- **DESCRIPTION OF THE TASK**:
Below are the records; copy exactly the lines from the first through the one containing "Task: Click the", both included, and leave out the pictures.

- **ENTRIES SUPPLIED**:
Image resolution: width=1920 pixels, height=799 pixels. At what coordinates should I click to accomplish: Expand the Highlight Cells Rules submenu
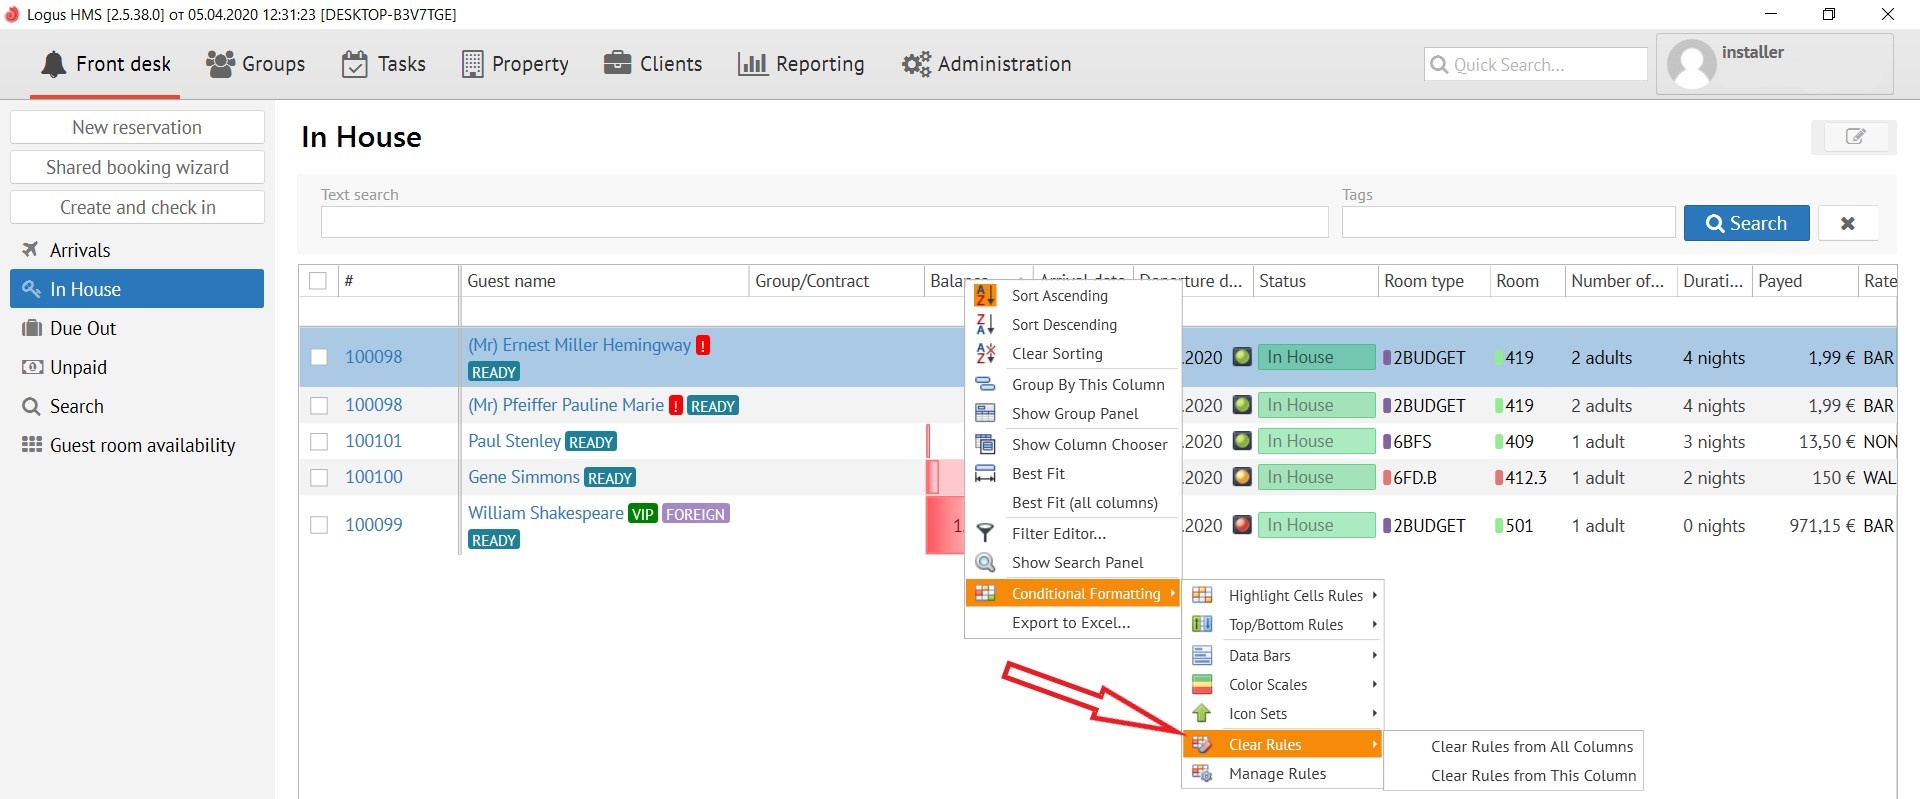pyautogui.click(x=1374, y=596)
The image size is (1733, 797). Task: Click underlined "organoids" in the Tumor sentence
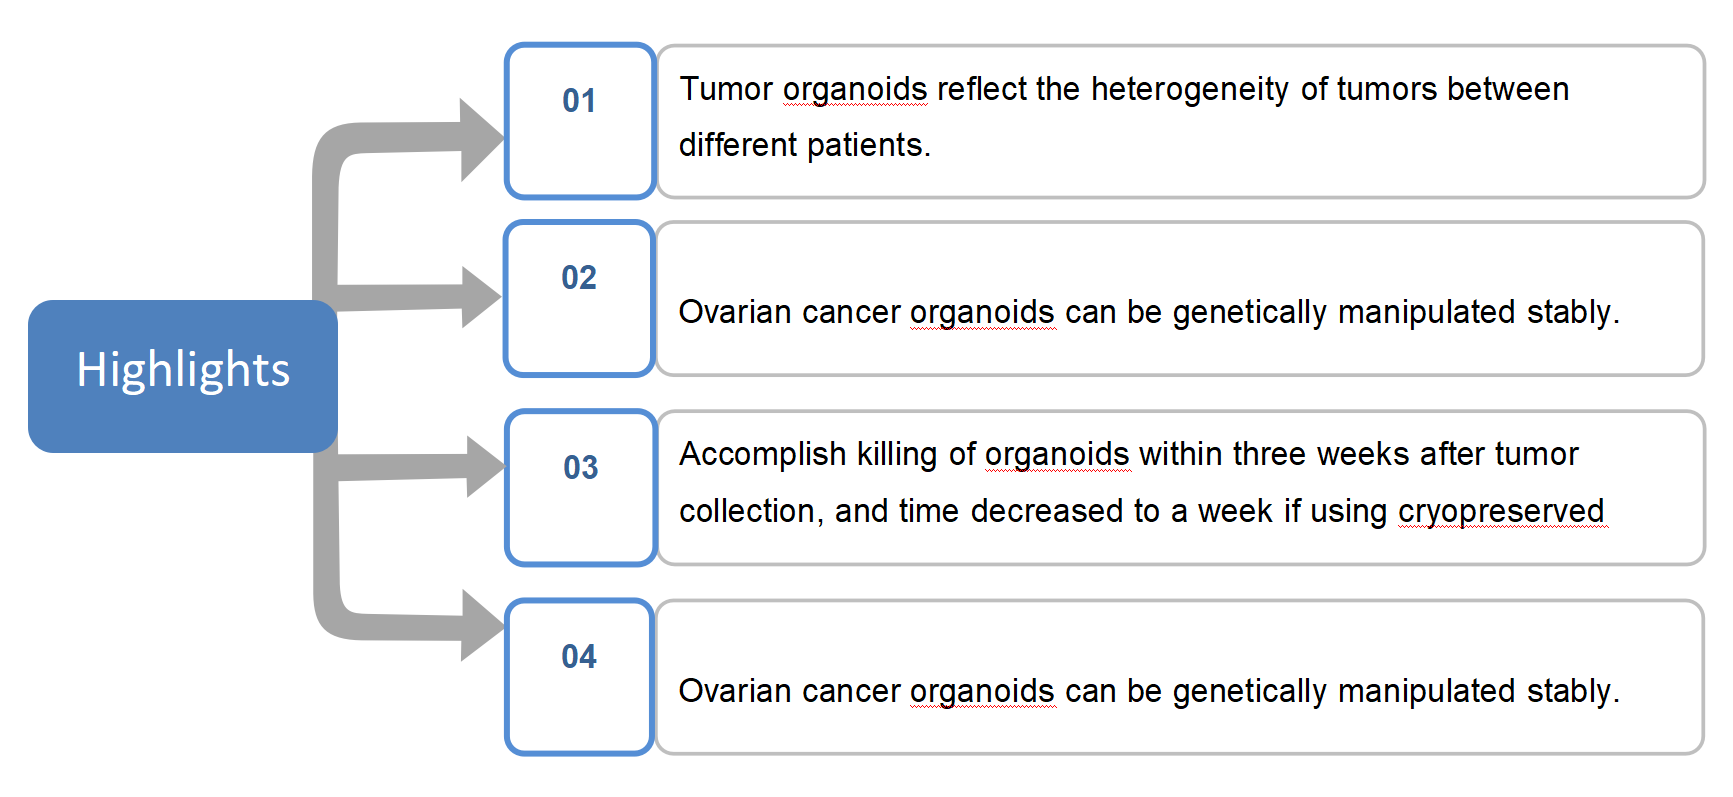point(855,89)
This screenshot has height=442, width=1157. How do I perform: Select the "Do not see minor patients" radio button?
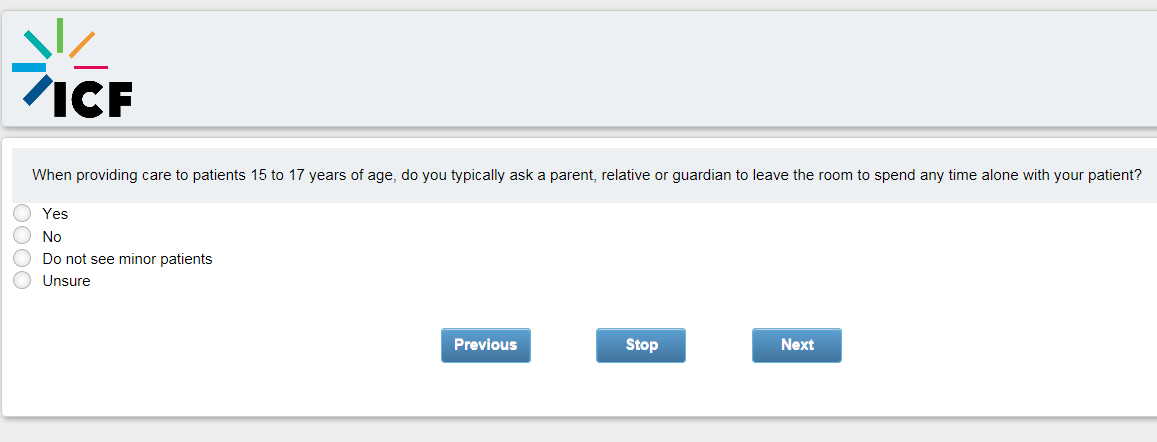pos(22,258)
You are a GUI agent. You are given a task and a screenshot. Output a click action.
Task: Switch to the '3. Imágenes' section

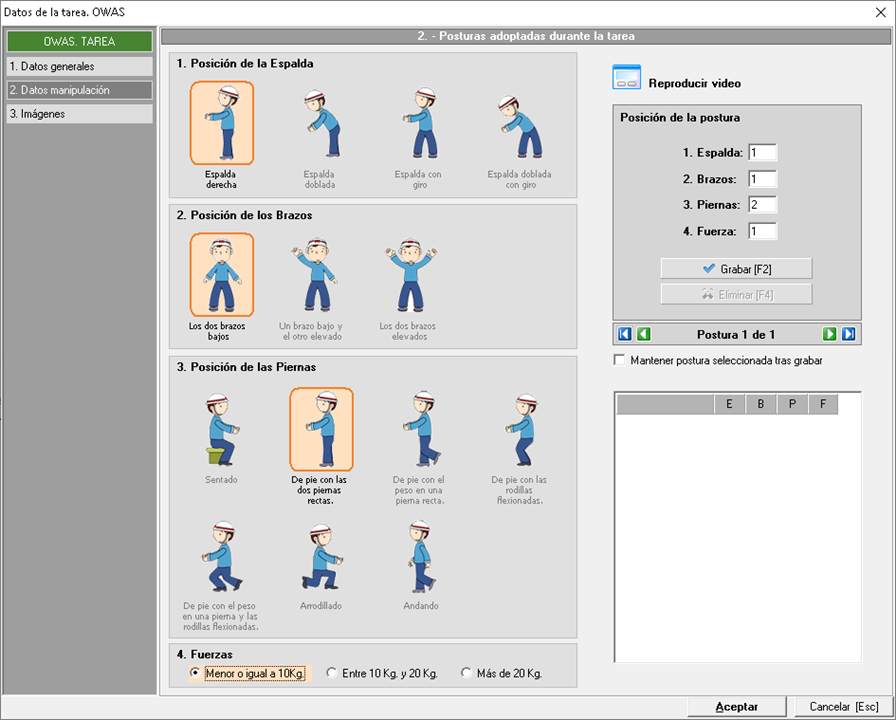click(79, 114)
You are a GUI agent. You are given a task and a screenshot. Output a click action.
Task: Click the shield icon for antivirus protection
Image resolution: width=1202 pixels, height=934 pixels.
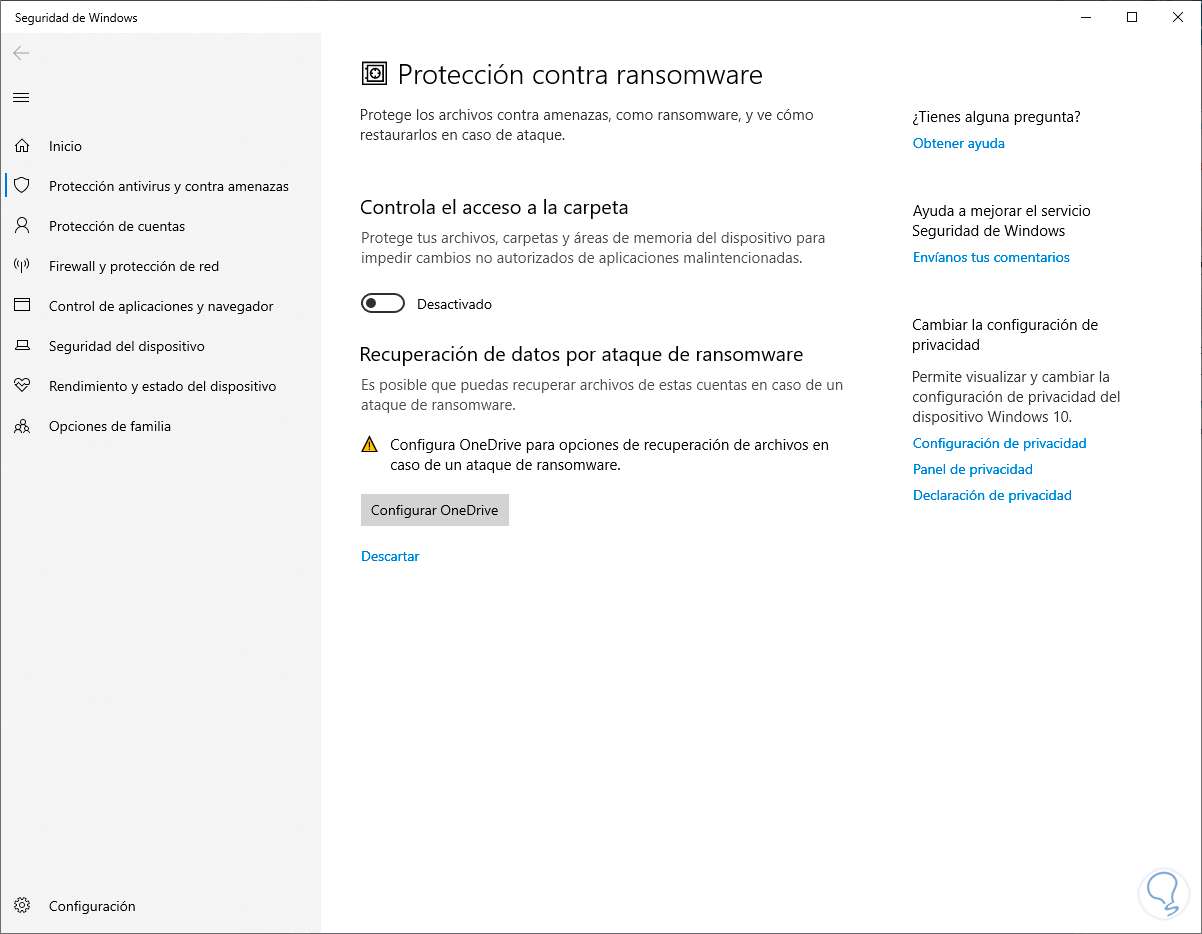point(21,186)
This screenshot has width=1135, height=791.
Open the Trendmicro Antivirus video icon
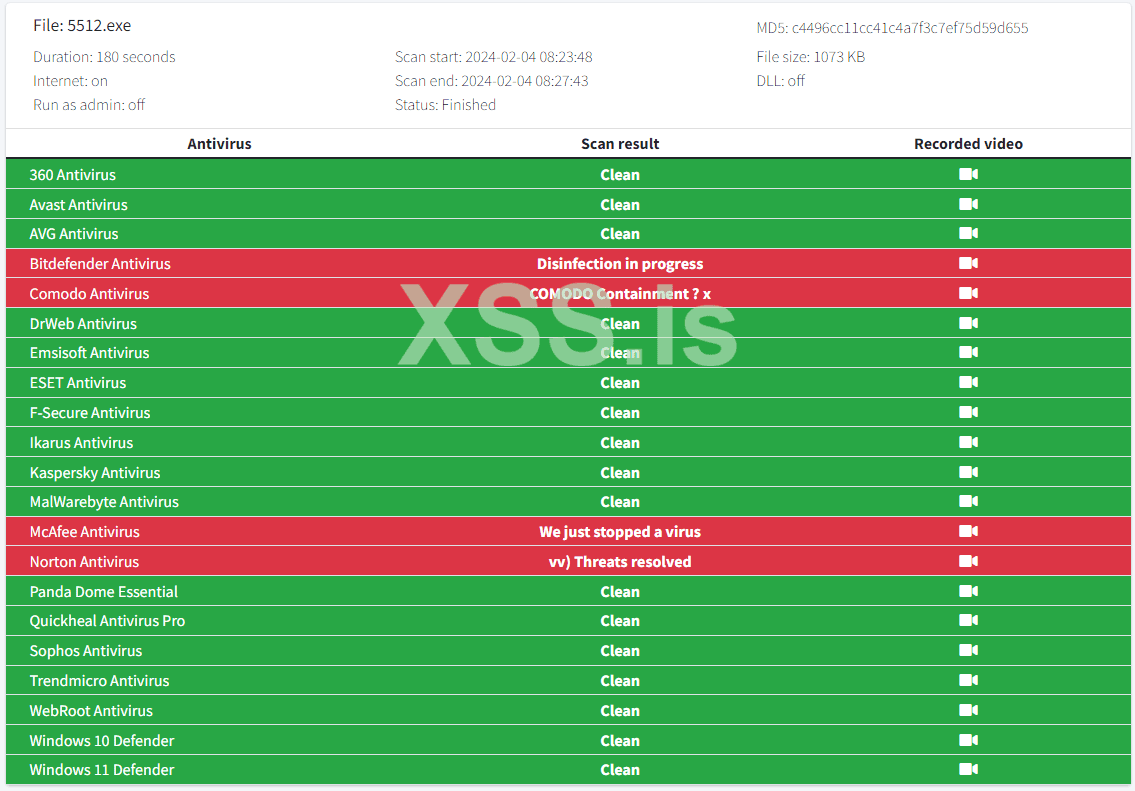pos(968,680)
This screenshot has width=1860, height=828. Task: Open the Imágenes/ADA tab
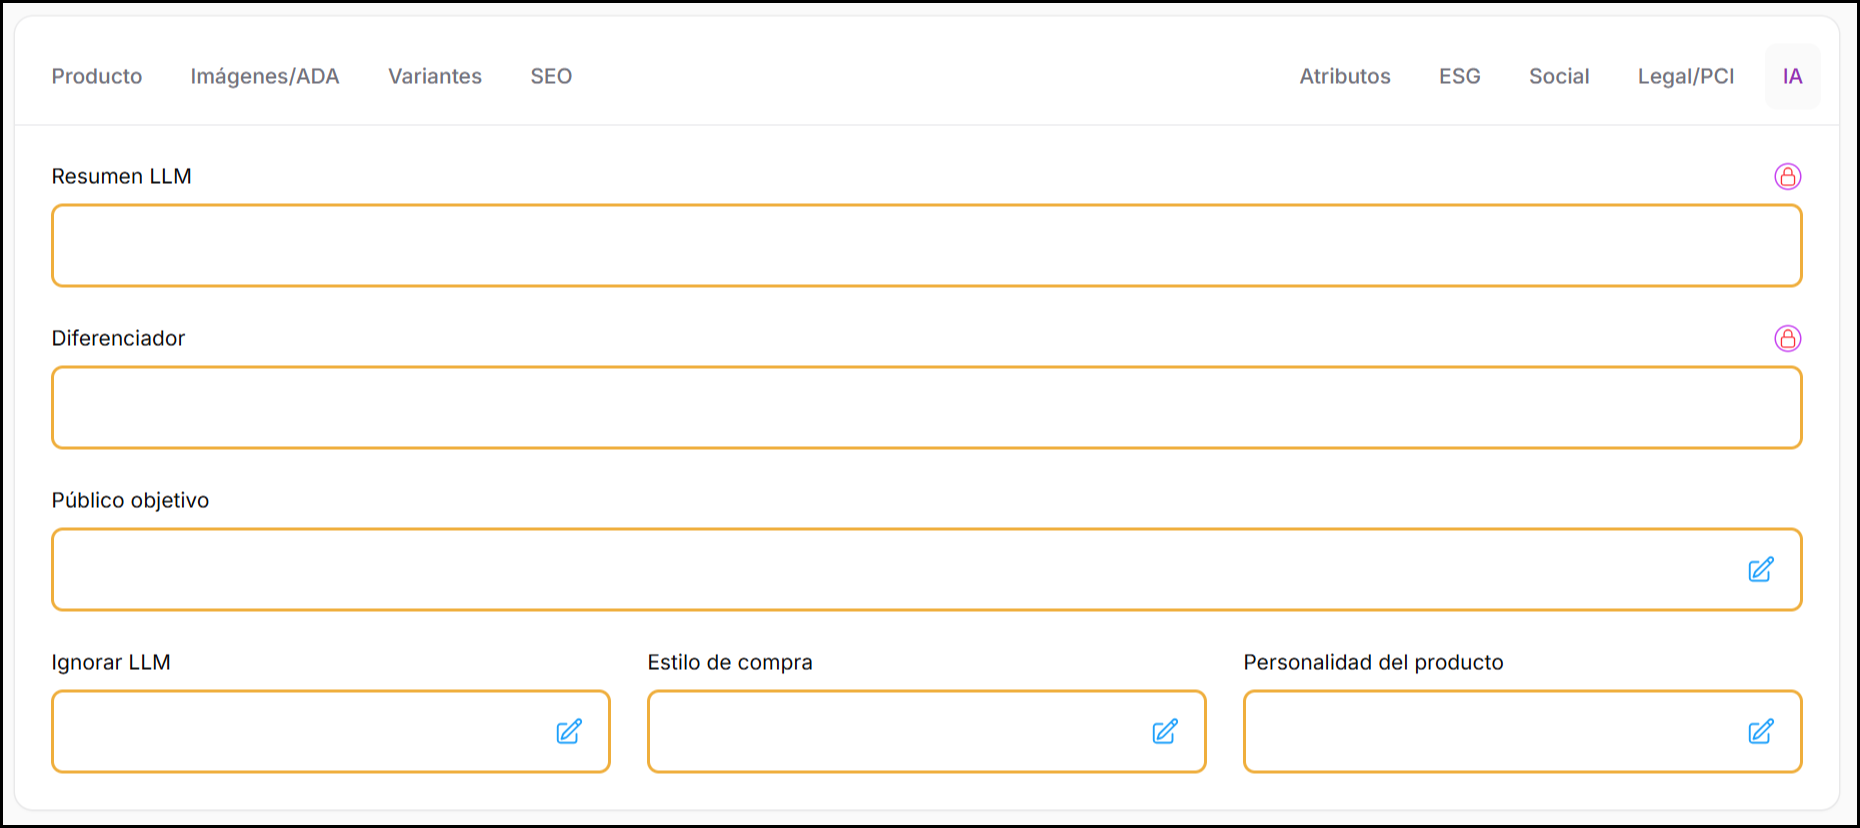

- **RESULT**:
Image resolution: width=1920 pixels, height=799 pixels. At what coordinates should I click to accomplish: Expand the Highlight Cells Rules submenu
pyautogui.click(x=1374, y=596)
The image size is (1733, 797). Task: Click underlined "organoids" in the Tumor sentence
point(855,89)
This screenshot has height=442, width=1157. How do I perform: Select the "Do not see minor patients" radio button?
pos(22,258)
You are a GUI agent. You are given a task and a screenshot. Output a click action.
Task: Switch to the '3. Imágenes' section

click(79, 114)
You are a GUI agent. You are given a task and a screenshot. Output a click action.
Task: Click the shield icon for antivirus protection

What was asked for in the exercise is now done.